Запятнанная биография
Шрифт:
Военный взял пузырек, засунул в карман шинели.
— Принимать…
— Знаю!
Уходя, бросил на Виктора взгляд: сожаление, что не успел, не докопался, не добрался до главного.
Агафонов читал бессмысленное:
«…потом — химия, подбор молекул. Здесь было царствование Васи. Но прежде необходимо было обсчитать энергетический баланс. Нужен был математик. Расписать каждое пятно…»
Он встретил этого человека потом. Полковник Курбаткин. Кабинет с решеткой на окне. За окном шумят липы. Первая зарубежная поездка Агафонова. Кажется, в Испанию. Он говорил «Экскуриал», и Виктор Юрьевич позволил себе насмешливую улыбку.

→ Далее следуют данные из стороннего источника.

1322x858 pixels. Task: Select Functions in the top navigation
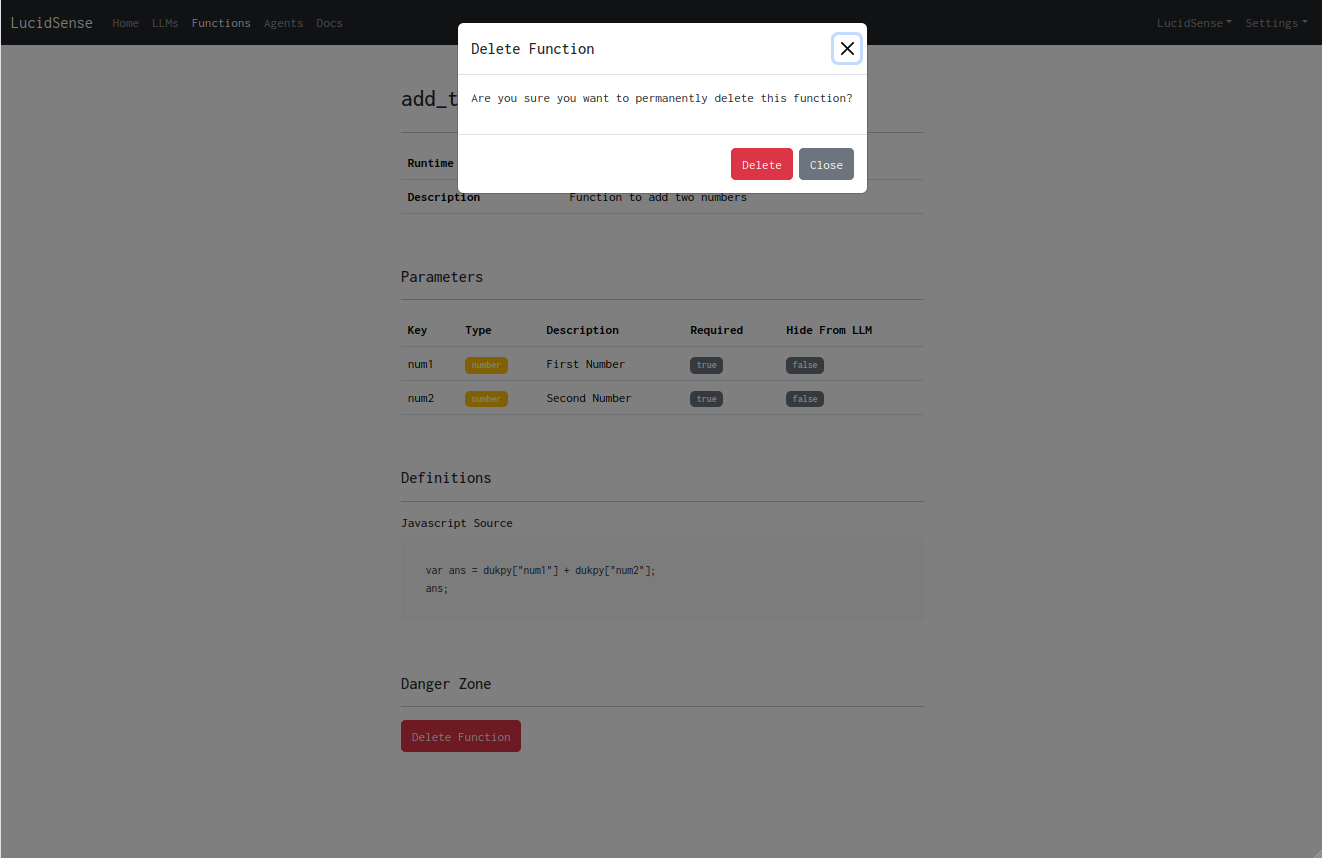click(221, 23)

Зины он не дождался. Она пришла утром, сказала: извини, неожиданно страшно напилась, дали народного Жеребцовскому, он устроил грандиозный банкет. Уйти было
Было странное: не знал, что это такое, никогда не видел прежде, но, заметив на шее, на плечах Зины, сразу догадался. Ударило страшно, она испугалась даже — Виктор лежал как мертвый. Нос заострился. Целовала, плакала, говорила, что все это их нравы поганые, театральные, лезет всякая дрянь с поцелуями. Но когда он поверил, сказала странное: «Жаль. Очень жаль. Теперь уж, наверное, никогда не быть нам по-настоящему близкими».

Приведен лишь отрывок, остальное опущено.